THE SUPREME COURT of Pakistan seems to have raised hopes of a fair deal for that country's civilian leaders who are struggling under a military rule. The apex court has set aside the verdict delivered by a provincial bench against Ms. Benazir Bhutto, a former Prime Minister for long in exile, in a case of alleged corruption. Surely, the latest verdict pertains to a case decided during a democratic phase that preceded Gen. Pervez Musharraf's coup of October 1999. Yet, the new judgment, which calls for a retrial, will turn the spotlight on the style and substance of the military government's prosecution of a twice-elected former Prime Minister. In one sense, Ms. Bhutto, who faces several other cases of suspected corruption, may not be able to count on the possibility of a new accommodation between the civilian political elite and the present military regime. Nor can she see in the judgment itself any ray of hope that the military rule may end sooner than later. From her perspective, such reasoning has much to do with the plurality of pending cases against her and the uncertainties of the practices which the military regime's prosecutors may follow. However, Ms. Bhutto tends to see the prospect of a positive new reality. In her view, the verdict can be a signal that Pakistan's judiciary will not be cowed down by the military dictatorship which, in fact, had argued against her successful appeal in the present case. It is in these circumstances that Ms. Bhutto is now seeking the mystique of a leader of democratic resurgence. However, she knows that her political slate is not clean, given the controversies that she had stoked while in power despite her prime asset of a certain charisma and ability to communicate with the masses. There is, of course, little doubt that she was undemocratically unseated twice in the 1990s, even if the methods adopted were arguably `constitutional' in scope.

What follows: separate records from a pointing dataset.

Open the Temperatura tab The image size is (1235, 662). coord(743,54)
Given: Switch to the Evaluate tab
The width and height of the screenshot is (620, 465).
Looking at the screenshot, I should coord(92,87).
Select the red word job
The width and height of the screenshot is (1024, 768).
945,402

What the Supreme Court has now overturned pertains to an adverse verdict that an Accountability Bench of the Lahore High Court had passed against Ms. Bhutto and her husband, Mr. Asif Zardari, in 1999. The conviction was handed down when her prime civilian adversary, Mr. Nawaz Sharif, was still the Prime Minister with the experience of having been dismissed once before. The Supreme Court has not yet spelt out its reasoning. But the judgment itself was preceded by much media speculation about the existence of an audiotape in support of the allegations that the trial court judges had received telephonic instructions from the Sharif administration to punish her. The argument in appeal was that the trial court had sentenced her in a politically vitiated atmosphere. Now, the Musharraf administration is reported to have taken the line that such recorded evidence does not really exist. This aspect may be materially relevant to the retrial which will take place under an accountability ordinance promulgated by the military regime in 2000.

With Mr. Sharif having gone into exile last December in circumstances that remain largely unexplained, it is understandable that Ms. Bhutto should wrestle now with the temptation to emerge as a resurgent votary of civilian rule. The international community, led by the Commonwealth, appears to have sustained the pressure on Gen. Musharraf to restore democracy in Pakistan. So, a cynical question in focus is whether the military, which often prides itself as the messiah of `stability', can seek to co-exist with Ms. Bhutto within the country's current political space. The notion of such coexistence is compounded by the intrinsic contradiction between Ms. Bhutto's wish-list and Gen. Musharraf's choices. The question that the domestic campaigners for the restoration of democracy in Pakistan need to ponder is whether hotch-potch alliances, such as the one now led by Mr. Nawabzada Nasrullah, can at all deliver the goods. It is time for fresh thinking by Pakistan's democracy campaigners.